• WHAT IS EXPECTED
Where does the word "will" occur in the entries below? Copy every line that has it.

DATA IN THIS EXERCISE below:

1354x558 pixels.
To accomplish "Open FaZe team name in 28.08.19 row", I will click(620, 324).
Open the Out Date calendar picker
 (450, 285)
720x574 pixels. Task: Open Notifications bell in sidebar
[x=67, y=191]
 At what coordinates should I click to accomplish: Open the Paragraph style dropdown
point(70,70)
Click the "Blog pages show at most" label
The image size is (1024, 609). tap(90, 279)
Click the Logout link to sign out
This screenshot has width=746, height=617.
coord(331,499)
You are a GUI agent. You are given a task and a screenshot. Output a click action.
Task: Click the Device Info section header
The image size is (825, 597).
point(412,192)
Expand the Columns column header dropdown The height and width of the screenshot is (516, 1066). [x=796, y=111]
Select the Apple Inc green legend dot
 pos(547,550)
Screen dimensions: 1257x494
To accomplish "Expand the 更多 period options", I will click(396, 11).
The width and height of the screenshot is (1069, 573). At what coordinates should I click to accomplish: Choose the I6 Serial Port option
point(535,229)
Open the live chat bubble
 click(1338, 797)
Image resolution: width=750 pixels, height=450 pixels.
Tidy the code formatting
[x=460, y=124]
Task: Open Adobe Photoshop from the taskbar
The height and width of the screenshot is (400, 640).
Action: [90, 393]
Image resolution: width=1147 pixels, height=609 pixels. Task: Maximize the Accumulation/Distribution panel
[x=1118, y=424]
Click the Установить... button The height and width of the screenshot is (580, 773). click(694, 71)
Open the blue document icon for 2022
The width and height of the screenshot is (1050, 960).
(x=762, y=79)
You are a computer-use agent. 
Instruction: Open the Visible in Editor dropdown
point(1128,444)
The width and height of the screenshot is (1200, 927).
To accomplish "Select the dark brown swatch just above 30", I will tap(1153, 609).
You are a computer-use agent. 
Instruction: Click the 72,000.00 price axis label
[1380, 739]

End of DATA IN THIS EXERCISE.

• SOLUTION FOR THIS EXERCISE
To accomplish "Open FaZe team name in 28.08.19 row", I will click(620, 324).
To accomplish "Expand the 更多 period options", I will click(396, 11).
To accomplish "Select the dark brown swatch just above 30", I will tap(1153, 609).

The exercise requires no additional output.